> _DATA SECTION_
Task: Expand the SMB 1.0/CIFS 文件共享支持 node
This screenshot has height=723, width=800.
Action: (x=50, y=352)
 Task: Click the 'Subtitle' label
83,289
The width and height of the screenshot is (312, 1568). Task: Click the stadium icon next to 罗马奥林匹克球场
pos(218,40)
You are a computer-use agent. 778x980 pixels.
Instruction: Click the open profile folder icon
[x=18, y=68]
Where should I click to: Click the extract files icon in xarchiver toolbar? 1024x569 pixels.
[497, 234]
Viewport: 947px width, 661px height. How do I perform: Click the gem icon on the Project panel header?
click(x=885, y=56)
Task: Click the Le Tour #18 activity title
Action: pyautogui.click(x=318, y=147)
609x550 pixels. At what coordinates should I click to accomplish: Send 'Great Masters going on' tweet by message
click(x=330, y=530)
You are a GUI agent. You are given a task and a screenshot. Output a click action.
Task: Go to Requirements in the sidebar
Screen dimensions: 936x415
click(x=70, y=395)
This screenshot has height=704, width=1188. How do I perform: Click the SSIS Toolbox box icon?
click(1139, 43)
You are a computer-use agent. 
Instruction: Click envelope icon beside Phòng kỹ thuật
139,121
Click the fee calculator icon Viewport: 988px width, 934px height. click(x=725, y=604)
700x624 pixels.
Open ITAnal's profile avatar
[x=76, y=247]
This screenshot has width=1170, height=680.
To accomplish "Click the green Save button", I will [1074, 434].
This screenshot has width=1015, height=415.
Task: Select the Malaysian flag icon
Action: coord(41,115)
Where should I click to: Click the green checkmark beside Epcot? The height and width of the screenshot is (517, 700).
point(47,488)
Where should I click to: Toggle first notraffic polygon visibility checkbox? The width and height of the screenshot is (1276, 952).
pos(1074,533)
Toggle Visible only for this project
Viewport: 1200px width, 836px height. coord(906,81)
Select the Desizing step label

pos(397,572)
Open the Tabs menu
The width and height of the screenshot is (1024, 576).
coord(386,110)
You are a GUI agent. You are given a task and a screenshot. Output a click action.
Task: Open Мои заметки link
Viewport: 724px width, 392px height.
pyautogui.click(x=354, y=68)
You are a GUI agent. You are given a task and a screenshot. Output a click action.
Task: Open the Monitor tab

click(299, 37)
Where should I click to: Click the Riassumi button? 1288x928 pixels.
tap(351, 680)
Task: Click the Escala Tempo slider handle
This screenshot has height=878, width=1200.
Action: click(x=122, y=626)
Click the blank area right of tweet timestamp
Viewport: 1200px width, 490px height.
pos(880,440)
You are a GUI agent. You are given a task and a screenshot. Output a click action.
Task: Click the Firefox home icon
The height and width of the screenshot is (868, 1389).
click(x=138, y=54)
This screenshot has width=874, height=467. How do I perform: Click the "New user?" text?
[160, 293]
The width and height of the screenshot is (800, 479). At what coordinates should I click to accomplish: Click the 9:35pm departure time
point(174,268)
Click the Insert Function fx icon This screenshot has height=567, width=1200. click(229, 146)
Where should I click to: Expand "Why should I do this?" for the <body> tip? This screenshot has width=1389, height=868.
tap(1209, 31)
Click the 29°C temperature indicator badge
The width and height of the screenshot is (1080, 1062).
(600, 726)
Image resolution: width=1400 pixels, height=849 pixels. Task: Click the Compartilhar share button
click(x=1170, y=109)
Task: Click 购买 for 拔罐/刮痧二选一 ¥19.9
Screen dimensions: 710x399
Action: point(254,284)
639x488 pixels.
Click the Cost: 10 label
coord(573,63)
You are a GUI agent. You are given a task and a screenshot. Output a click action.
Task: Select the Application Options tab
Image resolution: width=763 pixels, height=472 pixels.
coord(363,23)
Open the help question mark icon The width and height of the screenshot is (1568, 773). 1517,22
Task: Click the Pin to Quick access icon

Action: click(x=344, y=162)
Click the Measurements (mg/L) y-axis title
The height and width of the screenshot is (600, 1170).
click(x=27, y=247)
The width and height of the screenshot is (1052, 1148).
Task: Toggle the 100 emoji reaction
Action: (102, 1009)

> _WHAT YOU ARE ASKED TO DO_
Exactness is what counts here: write out every record again.

> _RESPONSE_
Task: Expand the SMB 1.0/CIFS 文件共享支持 node
This screenshot has height=723, width=800.
Action: (x=50, y=352)
 Task: Click the 'Subtitle' label
83,289
The width and height of the screenshot is (312, 1568). Task: Click the stadium icon next to 罗马奥林匹克球场
pos(218,40)
You are a computer-use agent. 778x980 pixels.
Instruction: Click the open profile folder icon
[x=18, y=68]
Where should I click to: Click the extract files icon in xarchiver toolbar? 1024x569 pixels.
[497, 234]
Viewport: 947px width, 661px height. How do I perform: Click the gem icon on the Project panel header?
click(x=885, y=56)
Task: Click the Le Tour #18 activity title
Action: pyautogui.click(x=318, y=147)
609x550 pixels. At what coordinates should I click to accomplish: Send 'Great Masters going on' tweet by message
click(x=330, y=530)
You are a GUI agent. You are given a task and a screenshot. Output a click action.
Task: Go to Requirements in the sidebar
Screen dimensions: 936x415
click(x=70, y=395)
This screenshot has height=704, width=1188. How do I perform: Click the SSIS Toolbox box icon?
click(1139, 43)
You are a computer-use agent. 
Instruction: Click envelope icon beside Phòng kỹ thuật
139,121
Click the fee calculator icon Viewport: 988px width, 934px height. click(x=725, y=604)
700x624 pixels.
Open ITAnal's profile avatar
[x=76, y=247]
This screenshot has width=1170, height=680.
To accomplish "Click the green Save button", I will [1074, 434].
This screenshot has width=1015, height=415.
Task: Select the Malaysian flag icon
Action: coord(41,115)
Where should I click to: Click the green checkmark beside Epcot? The height and width of the screenshot is (517, 700).
point(47,488)
Where should I click to: Toggle first notraffic polygon visibility checkbox? The width and height of the screenshot is (1276, 952).
pos(1074,533)
Toggle Visible only for this project
Viewport: 1200px width, 836px height. coord(906,81)
Select the Desizing step label

pos(397,572)
Open the Tabs menu
The width and height of the screenshot is (1024, 576).
coord(386,110)
You are a GUI agent. You are given a task and a screenshot. Output a click action.
Task: Open Мои заметки link
Viewport: 724px width, 392px height.
pyautogui.click(x=354, y=68)
You are a GUI agent. You are given a task and a screenshot. Output a click action.
Task: Open the Monitor tab

click(299, 37)
Where should I click to: Click the Riassumi button? 1288x928 pixels.
tap(351, 680)
Task: Click the Escala Tempo slider handle
This screenshot has height=878, width=1200.
Action: click(x=122, y=626)
Click the blank area right of tweet timestamp
Viewport: 1200px width, 490px height.
pos(880,440)
You are a GUI agent. You are given a task and a screenshot. Output a click action.
Task: Click the Firefox home icon
The height and width of the screenshot is (868, 1389).
click(x=138, y=54)
This screenshot has width=874, height=467. How do I perform: Click the "New user?" text?
[160, 293]
The width and height of the screenshot is (800, 479). At what coordinates should I click to accomplish: Click the 9:35pm departure time
point(174,268)
Click the Insert Function fx icon This screenshot has height=567, width=1200. click(229, 146)
Where should I click to: Expand "Why should I do this?" for the <body> tip? This screenshot has width=1389, height=868.
tap(1209, 31)
Click the 29°C temperature indicator badge
The width and height of the screenshot is (1080, 1062).
(600, 726)
Image resolution: width=1400 pixels, height=849 pixels. Task: Click the Compartilhar share button
click(x=1170, y=109)
Task: Click 购买 for 拔罐/刮痧二选一 ¥19.9
Screen dimensions: 710x399
Action: point(254,284)
639x488 pixels.
Click the Cost: 10 label
coord(573,63)
You are a GUI agent. You are given a task and a screenshot. Output a click action.
Task: Select the Application Options tab
Image resolution: width=763 pixels, height=472 pixels.
coord(363,23)
Open the help question mark icon The width and height of the screenshot is (1568, 773). 1517,22
Task: Click the Pin to Quick access icon

Action: click(x=344, y=162)
Click the Measurements (mg/L) y-axis title
The height and width of the screenshot is (600, 1170).
click(x=27, y=247)
The width and height of the screenshot is (1052, 1148).
Task: Toggle the 100 emoji reaction
Action: (102, 1009)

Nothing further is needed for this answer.